Download Climate Cover-Up PDF Online Free

Author :
Release : 2009
Genre : Political Science
Kind :
Book Rating : 854/5 ( reviews)

Climate Cover-Up - read free eBook in online reader or directly download on the web page. Select files or add your book in reader. Download and read online ebook Climate Cover-Up write by James Hoggan. This book was released on 2009. Climate Cover-Up available in PDF, EPUB and Kindle. This is a story of betrayal, selfishness, greed and irresponsibility on an epic scale.
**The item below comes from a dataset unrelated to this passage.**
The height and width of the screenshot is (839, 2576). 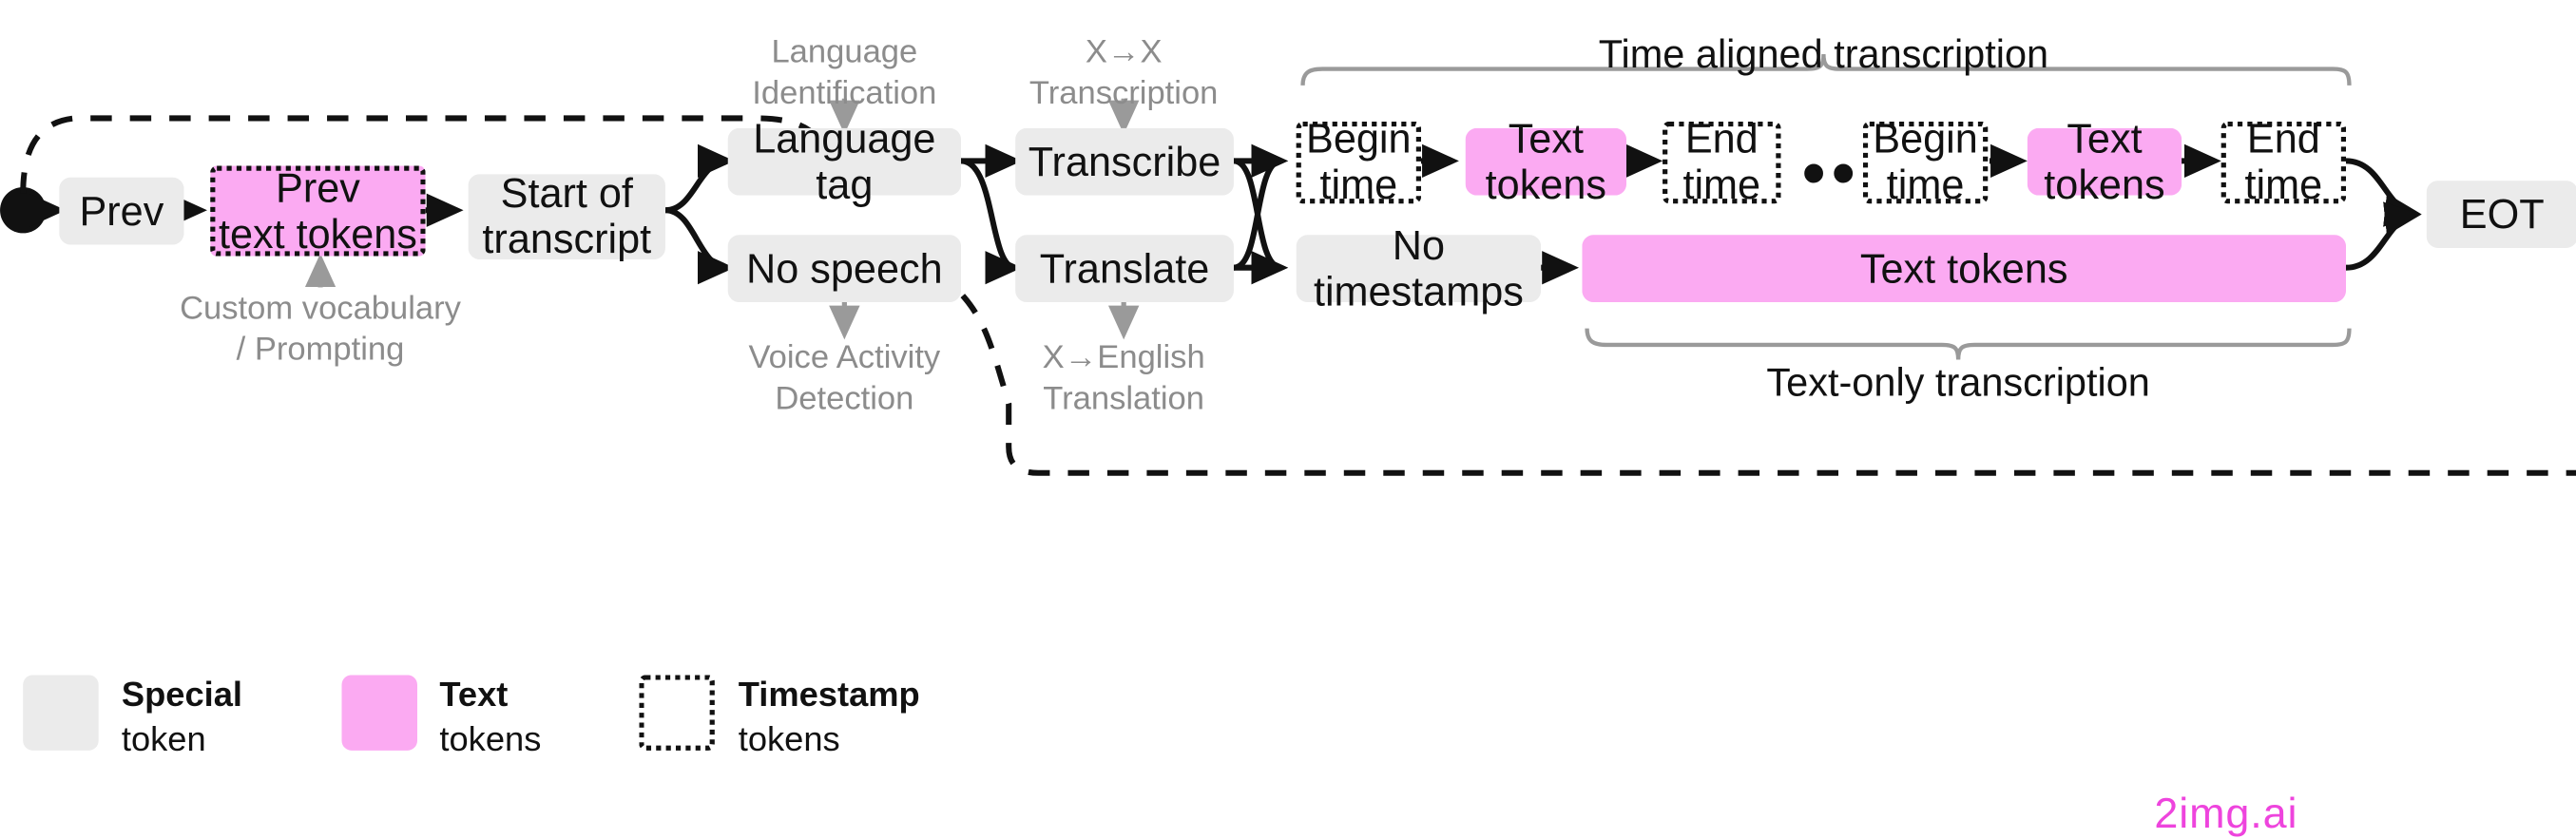 What do you see at coordinates (164, 740) in the screenshot?
I see `legend-subtitle-special: token` at bounding box center [164, 740].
Hoggan examines the public relations circus that surrounds global warming, and uncovers the organized campaign, largely financed by the coal and oil industries, to make us think that climate science is still somehow controversial.
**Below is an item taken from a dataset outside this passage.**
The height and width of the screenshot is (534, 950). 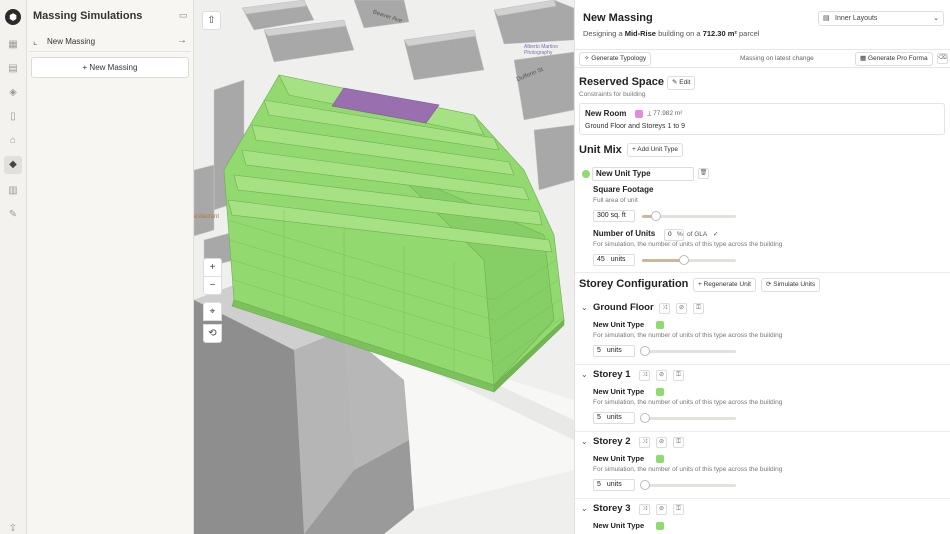 I want to click on eraser-icon: ⌫, so click(x=942, y=58).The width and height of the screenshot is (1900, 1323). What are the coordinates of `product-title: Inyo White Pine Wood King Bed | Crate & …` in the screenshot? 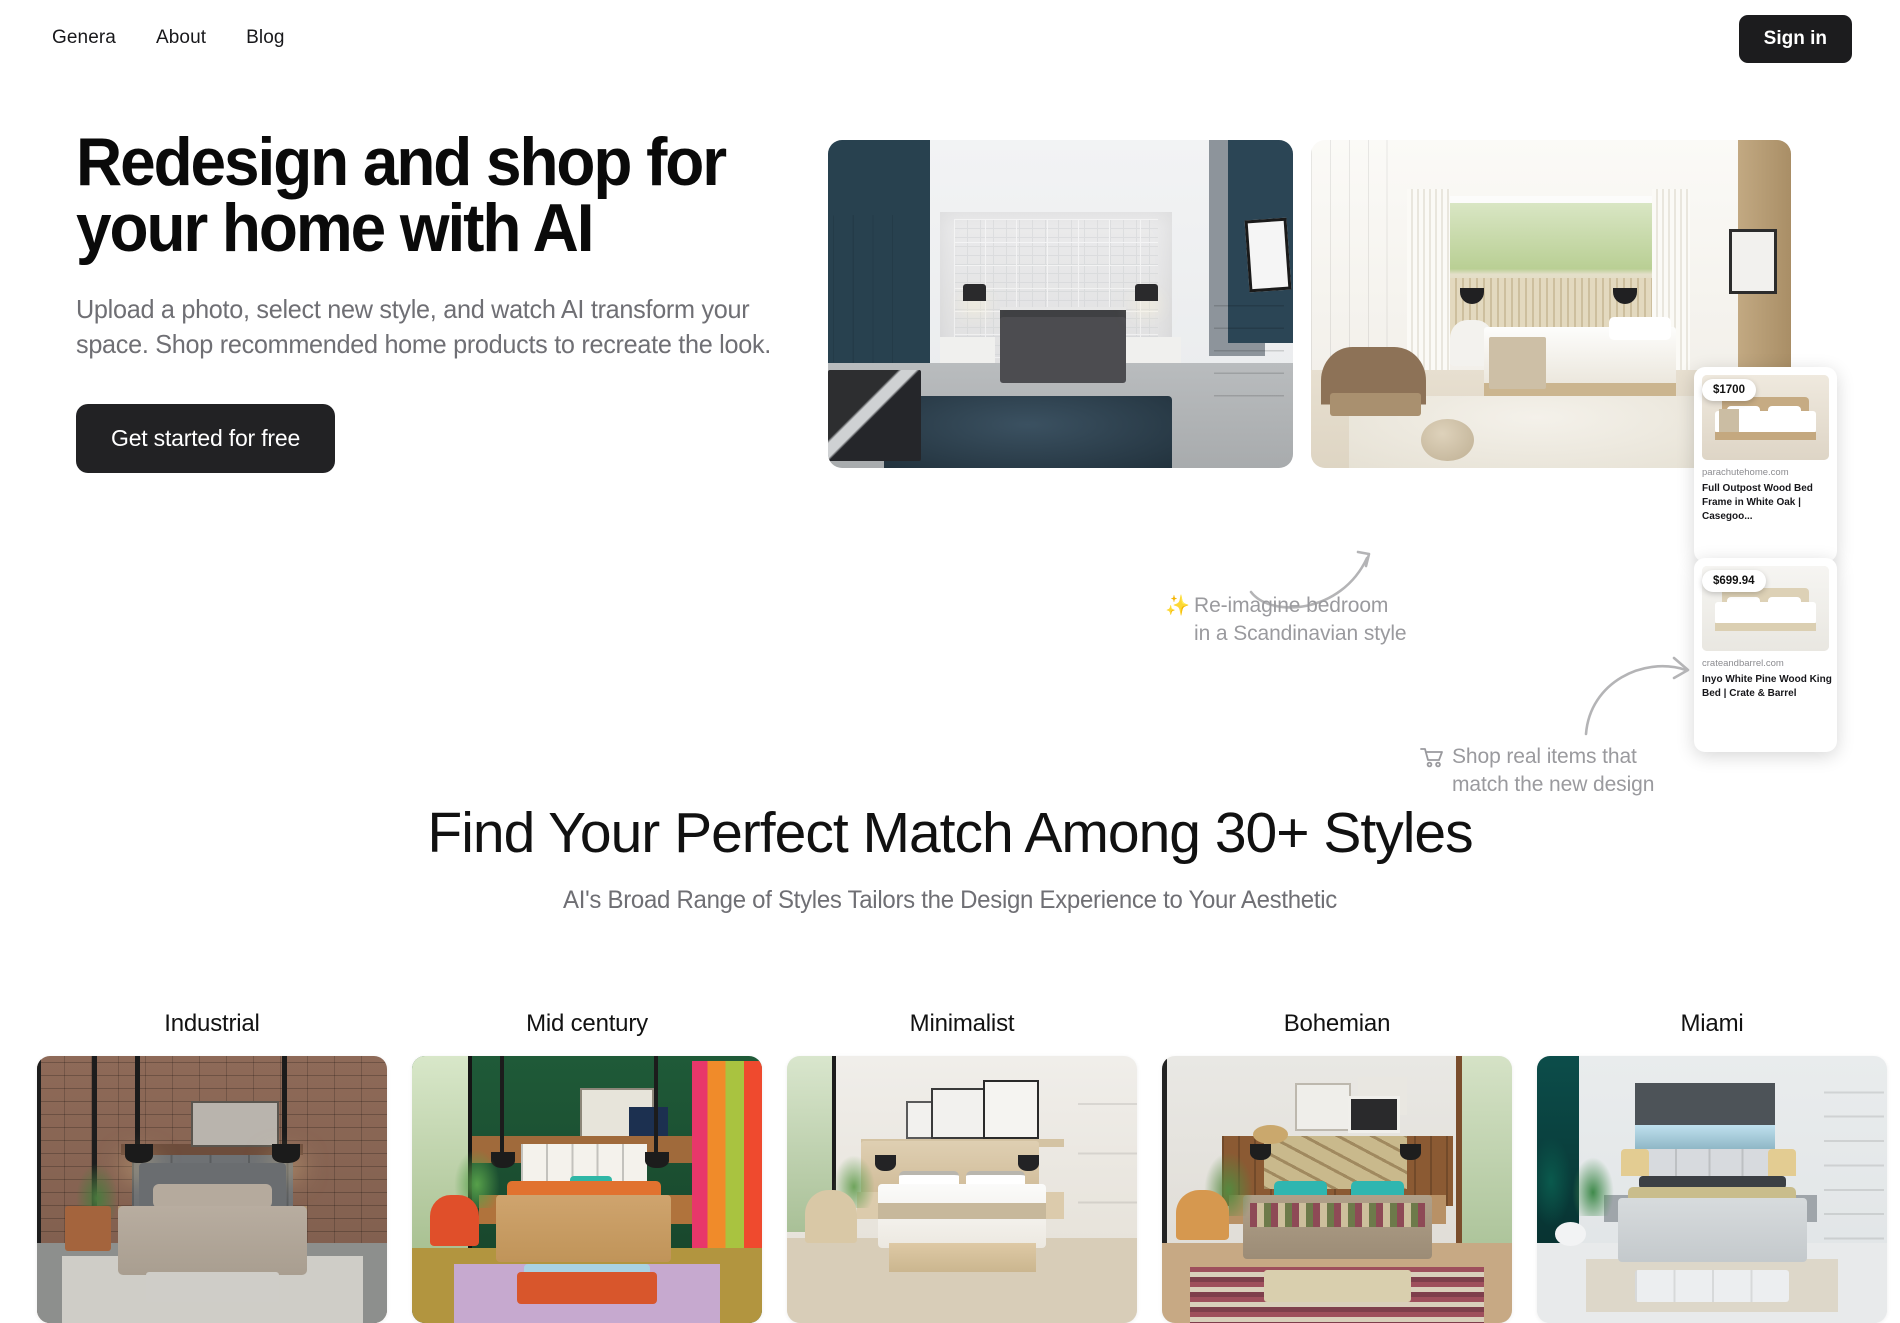 It's located at (1767, 687).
Unsettled (Updated and Expanded Edition)

Download Unsettled (Updated and Expanded Edition) PDF Online Free

Author :
Release : 2024-06-11
Genre : Science
Kind :
Book Rating : 818/5 ( reviews)

Unsettled (Updated and Expanded Edition) - read free eBook in online reader or directly download on the web page. Select files or add your book in reader. Download and read online ebook Unsettled (Updated and Expanded Edition) write by Steven E. Koonin. This book was released on 2024-06-11. Unsettled (Updated and Expanded Edition) available in PDF, EPUB and Kindle. In this updated and expanded edition of climate scientist Steven Koonin’s groundbreaking book, go behind the headlines to discover the latest eye-opening data about climate change—with unbiased facts and realistic steps for the future. "Greenland’s ice loss is accelerating." "Extreme temperatures are causing more fatalities." "Rapid 'climate action' is essential to avoid a future climate disaster." You've heard all this presented as fact. But according to science, all of these statements are profoundly misleading. With the new edition of Unsettled, Steven Koonin draws on decades of experience—including as a top science advisor to the Obama administration—to clear away the fog and explain what science really says (and doesn't say). With a new introduction, this edition now features reflections on an additional three years of eye-opening data, alternatives to unrealistic “net zero” solutions, global energy inequalities, and the energy crisis arising from the war in Ukraine. When it comes to climate change, the media, politicians, and other prominent voices have declared that “the science is settled.” In reality, the climate is changing, but the why and how aren’t as clear as you’ve probably been led to believe. Koonin takes readers behind the headlines, dispels popular myths, and unveils little-known truths: Despite rising greenhouse gas emissions, global temperatures decreased from 1940 to 1970 Models currently used to predict the future do not accurately describe the climate of the past, and modelers themselves strongly doubt their regional predictions There is no compelling evidence that hurricanes are becoming more frequent—or that predictions of rapid sea level rise have any validity Unsettled is a reality check buoyed by hope, offering the truth about climate science—what we know, what we don’t, and what it all means for our future.